↓

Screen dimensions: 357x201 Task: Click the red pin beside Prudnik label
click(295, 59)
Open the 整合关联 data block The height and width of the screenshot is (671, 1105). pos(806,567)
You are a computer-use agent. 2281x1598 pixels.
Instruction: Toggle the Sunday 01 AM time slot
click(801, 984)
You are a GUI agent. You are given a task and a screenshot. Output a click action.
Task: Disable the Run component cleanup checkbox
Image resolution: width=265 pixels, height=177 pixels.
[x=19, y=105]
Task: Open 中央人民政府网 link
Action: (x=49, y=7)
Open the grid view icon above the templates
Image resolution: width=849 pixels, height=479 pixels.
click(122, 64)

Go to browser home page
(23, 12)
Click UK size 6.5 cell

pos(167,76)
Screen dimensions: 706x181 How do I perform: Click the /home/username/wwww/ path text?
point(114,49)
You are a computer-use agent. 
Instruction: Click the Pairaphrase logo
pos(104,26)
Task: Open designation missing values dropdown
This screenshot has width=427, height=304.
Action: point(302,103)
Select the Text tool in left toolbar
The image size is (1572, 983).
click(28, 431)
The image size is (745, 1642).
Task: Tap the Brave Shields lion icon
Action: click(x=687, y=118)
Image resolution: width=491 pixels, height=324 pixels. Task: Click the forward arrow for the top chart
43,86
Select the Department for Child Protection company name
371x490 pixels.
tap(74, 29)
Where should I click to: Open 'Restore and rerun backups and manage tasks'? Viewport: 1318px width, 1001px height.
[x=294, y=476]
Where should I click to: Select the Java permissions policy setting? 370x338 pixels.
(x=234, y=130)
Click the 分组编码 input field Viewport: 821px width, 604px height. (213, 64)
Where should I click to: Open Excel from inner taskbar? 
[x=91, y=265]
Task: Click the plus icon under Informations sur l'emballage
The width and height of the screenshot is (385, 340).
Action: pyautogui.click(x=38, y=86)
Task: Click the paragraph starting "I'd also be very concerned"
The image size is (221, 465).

↑

[Assignment] The material above must be returned word for word, complete.

[Task response]
Screen dimensions: 357x201 Task: Click the red pin beside Prudnik label
click(295, 59)
Open the 整合关联 data block The height and width of the screenshot is (671, 1105). pos(806,567)
You are a computer-use agent. 2281x1598 pixels.
Instruction: Toggle the Sunday 01 AM time slot
click(801, 984)
You are a GUI agent. You are given a task and a screenshot. Output a click action.
Task: Disable the Run component cleanup checkbox
Image resolution: width=265 pixels, height=177 pixels.
[x=19, y=105]
Task: Open 中央人民政府网 link
Action: (x=49, y=7)
Open the grid view icon above the templates
Image resolution: width=849 pixels, height=479 pixels.
click(122, 64)

Go to browser home page
(23, 12)
Click UK size 6.5 cell

pos(167,76)
Screen dimensions: 706x181 How do I perform: Click the /home/username/wwww/ path text?
point(114,49)
You are a computer-use agent. 
Instruction: Click the Pairaphrase logo
pos(104,26)
Task: Open designation missing values dropdown
This screenshot has width=427, height=304.
Action: point(302,103)
Select the Text tool in left toolbar
The image size is (1572, 983).
click(28, 431)
The image size is (745, 1642).
Task: Tap the Brave Shields lion icon
Action: click(x=687, y=118)
Image resolution: width=491 pixels, height=324 pixels. Task: Click the forward arrow for the top chart
43,86
Select the Department for Child Protection company name
371x490 pixels.
tap(74, 29)
Where should I click to: Open 'Restore and rerun backups and manage tasks'? Viewport: 1318px width, 1001px height.
[x=294, y=476]
Where should I click to: Select the Java permissions policy setting? 370x338 pixels.
(x=234, y=130)
Click the 分组编码 input field Viewport: 821px width, 604px height. (213, 64)
Where should I click to: Open Excel from inner taskbar? 
[x=91, y=265]
Task: Click the plus icon under Informations sur l'emballage
The width and height of the screenshot is (385, 340).
Action: pyautogui.click(x=38, y=86)
Task: Click the paragraph starting "I'd also be very concerned"
The image size is (221, 465).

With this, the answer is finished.